Laid-Off Chinese Bank Workers Refuse to Go Quietly - NYTimes.com

Posted by Kyle Cameron Studstill

 

But the windfalls have created an unusual problem for China: white-collar unrest. A few days after the Agricultural Bank went public, dozens of former bank employees stealthily gathered outside the headquarters of the country’s central bank. There, after distributing small Chinese flags, they quickly pulled on red and blue T-shirts that read, “Protect the Rights of Downsized Bank Workers.” By the time they had unfurled their protest banners, the game was over.

Within minutes, a flock of police officers had swept everyone into five waiting public buses. By 8 a.m., when the People’s Bank of China opened its doors for business, the only sign of the rally was a strand of police tape.

During the past two years, these unlikely agitators — conservatively attired but fiercely determined — have staged similar public protests in Beijing and provincial cities. They have stormed branch offices to mount sit-ins. A few of the more foolhardy have met at Tiananmen Square to distribute fliers before plainclothes police officers snatched them away.

Strategizing via online message boards and text messages, they speak in code and frequently change cellphone numbers. Their acts of defiance are never mentioned in state-run news media.

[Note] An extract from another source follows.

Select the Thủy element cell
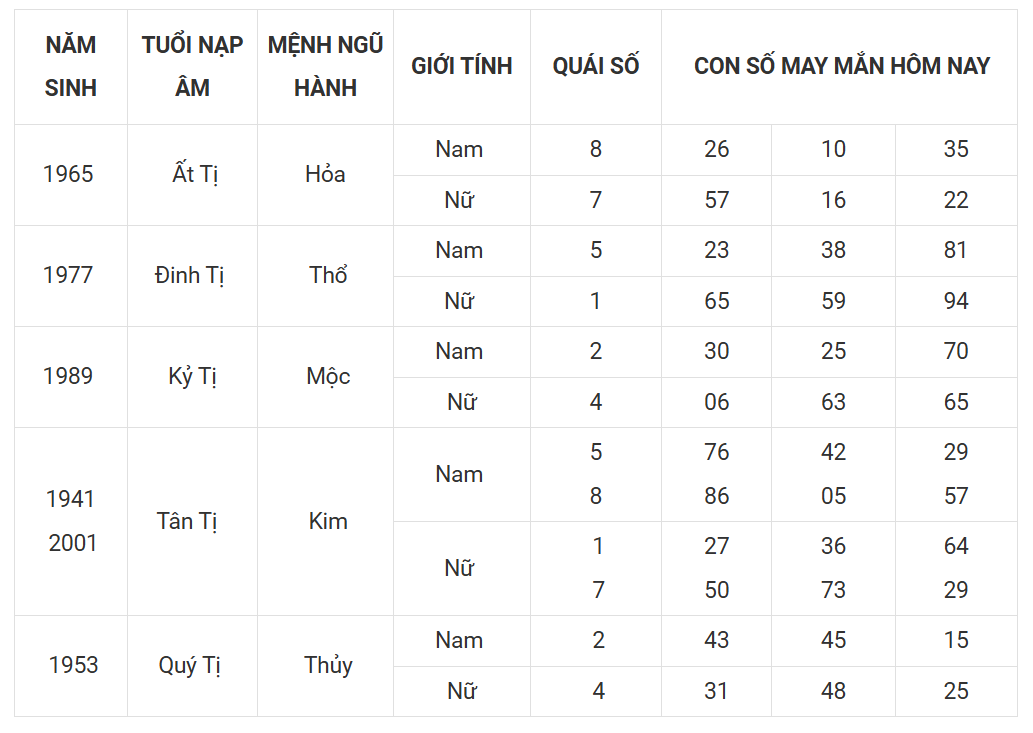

According to one organizer, a scrappy former bank teller named Wu Lijuan, there are at least 70,000 people seeking to regain their old jobs or receive monetary compensation, a sizable wedge of the 400,000 who were laid off during a decade-long purge.

Like many other state-owned companies, the banks slashed payrolls and restructured to raise profitability and make themselves more attractive to outside investors.

“They tossed us out like garbage,” Ms. Wu, 44, said before a recent protest, scanning fellow restaurant patrons for potential eavesdroppers. “All we’re asking for is justice and maybe to serve as a model for others who have been wronged.”

For a government determined to maintain social harmony, the protests and petitioning are vexing. Compared with farmers angry over seized land or retired soldiers seeking fatter pensions, the bank workers — educated, organized and knowledgeable about the Internet — are better equipped to outsmart the public security agents constantly on their trail.